Rewrite everything in the latency text below from "Conversational Intelligence and" down to "capturing clients' attention.", changing "human-like interactions" to "natural exchanges".

Passage shown:

|---|

Overcoming Latency Challenges in Real-Time Conversational AI with Digital Avatars
Digital avatars have emerged as highly sought-after technologies in the realm of AI solutions, revolutionizing customer experiences for businesses. These virtual assistants possess custom appearances, voices, and controllable body movements, enabling them to interact with clients on a whole new level. The introduction of NVIDIA's AI-powered customer service agent, Tokkio, in November 2021, further fueled the growing interest in digital avatars. NVIDIA's recent ACE announcement has taken this technology even further, enabling the development of end-to-end interactive avatar solutions.
Conversational Intelligence and the Latency Issue
While digital avatars excel in their conversational capabilities, maintaining real-time, natural conversations presents a unique challenge. While Large Language Models (LLMs) like GPT-3 and GPT-J support generative AI mode, their implementation often results in significant latency issues. OpenAI's API response time can range from 3-15 seconds on NVIDIA V100 GPU, and although GPT-J is faster, latencies of up to 4 seconds are still observed. Such delays are impractical for maintaining human-like interactions and capturing clients' attention.
Addressing the Latency Challenge
To minimize response time while ensuring meaningful and high-quality interactions, Data Monsters has delved into tackling the latency challenge. Drawing on linguistic studies focused on fluency and speed in conversational turn-taking, we discovered that natural dialogue typically involves pause durations ranging from 200 to 800ms, with slight variations across languages. Consequently, significantly longer conversational gaps are deemed unacceptable for businesses aiming to deliver human-like interaction experiences.
Solutions and Workarounds
At Data Monsters, we have undertaken several projects involving the development of digital avatars, enabling us to gain valuable insights into addressing the latency challenge. We actively search for and test a range of solutions and workarounds, including the implementation of various conversational tricks. Our most promising approach involves creating and optimizing private LLMs that offer control and load management capabilities. We implement it after careful exploration and analysis of the most frequent questions expected to cover up to 80% of queries in the dialogues. As a result, the latency becomes less than 1 second for the frequently asked questions and less than 4 seconds if the question is too specific or uncommon. So, for the product managers that aim to implement best AI practices by introducing digital avatar to their clients, the first step is understanding and delivering the expected content of interaction between avatar and the customer as detailed as possible. At Data Monsters, the process of data collection and training the avatar can take up to 3 weeks. By leveraging these techniques, we aim to deliver exceptional value to your brand avatars, ensuring both high quality and natural fluency in digital interactions.
Overcoming latency challenges in real-time conversational AI is crucial for unlocking the full potential of digital avatars. By continuously exploring innovative solutions and drawing on linguistic studies, Data Monsters is committed to enhancing the performance of digital avatars and delivering seamless, human-like interactions. We believe that by addressing latency issues, we can create remarkable customer experiences and drive success for businesses in the era of conversational AI.

|---|

Extracted entries:
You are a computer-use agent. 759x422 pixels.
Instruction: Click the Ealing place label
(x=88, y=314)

|---|

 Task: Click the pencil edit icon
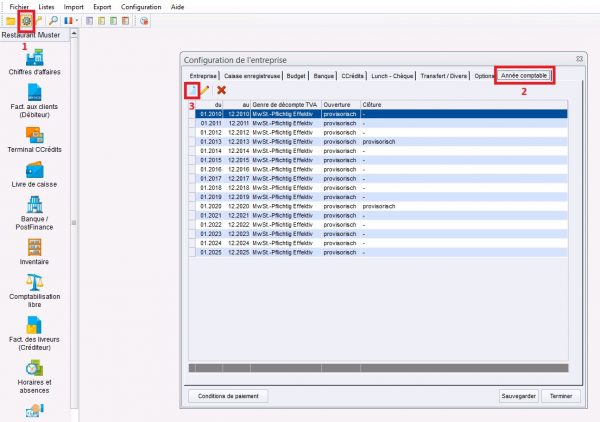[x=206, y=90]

|---|

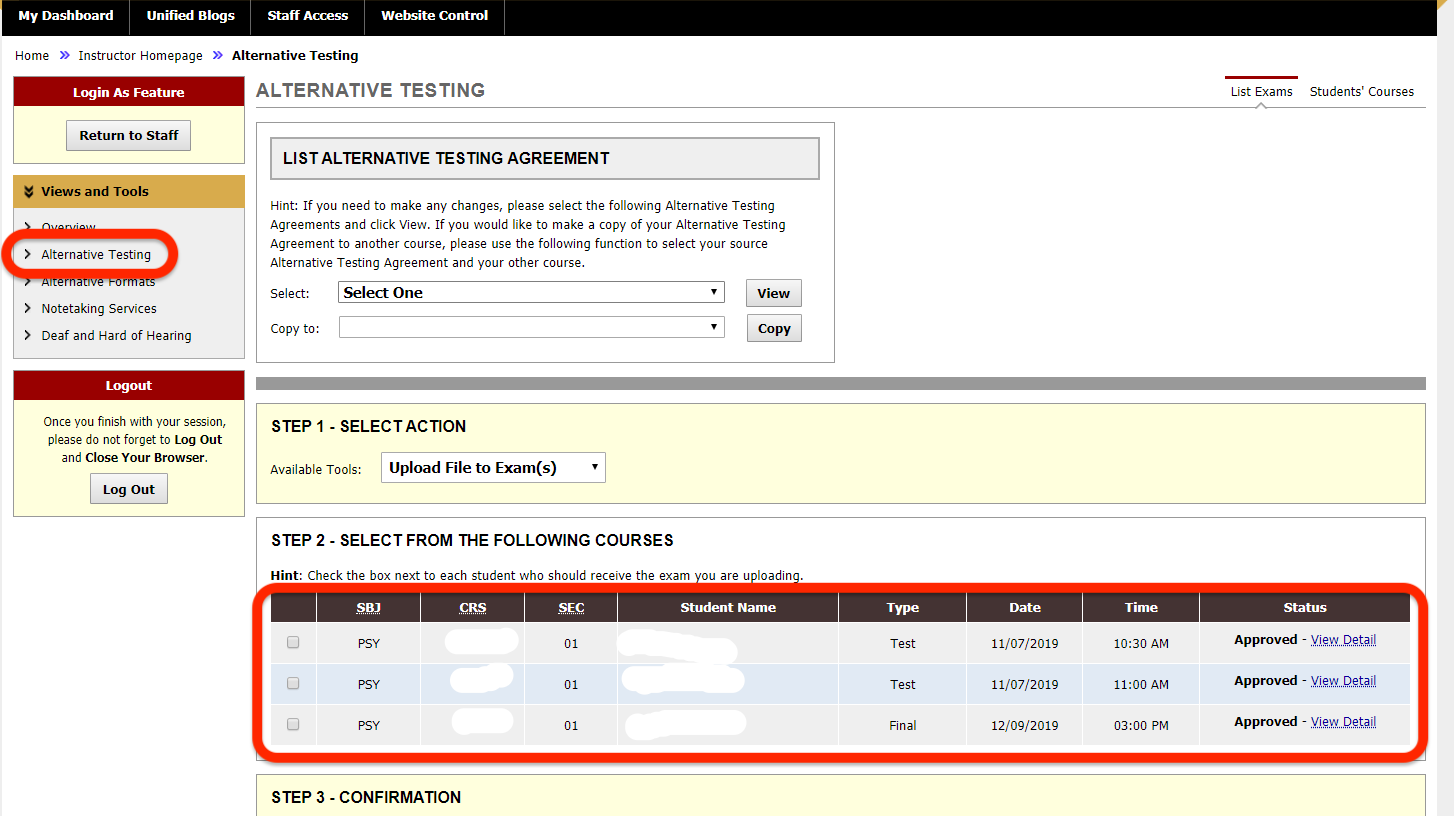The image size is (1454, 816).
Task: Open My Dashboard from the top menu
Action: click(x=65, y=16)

|---|

Response box:
Conversational Intelligence and the Latency Issue
While digital avatars excel in their conversational capabilities, maintaining real-time, natural conversations presents a unique challenge. While Large Language Models (LLMs) like GPT-3 and GPT-J support generative AI mode, their implementation often results in significant latency issues. OpenAI's API response time can range from 3-15 seconds on NVIDIA V100 GPU, and although GPT-J is faster, latencies of up to 4 seconds are still observed. Such delays are impractical for maintaining natural exchanges and capturing clients' attention.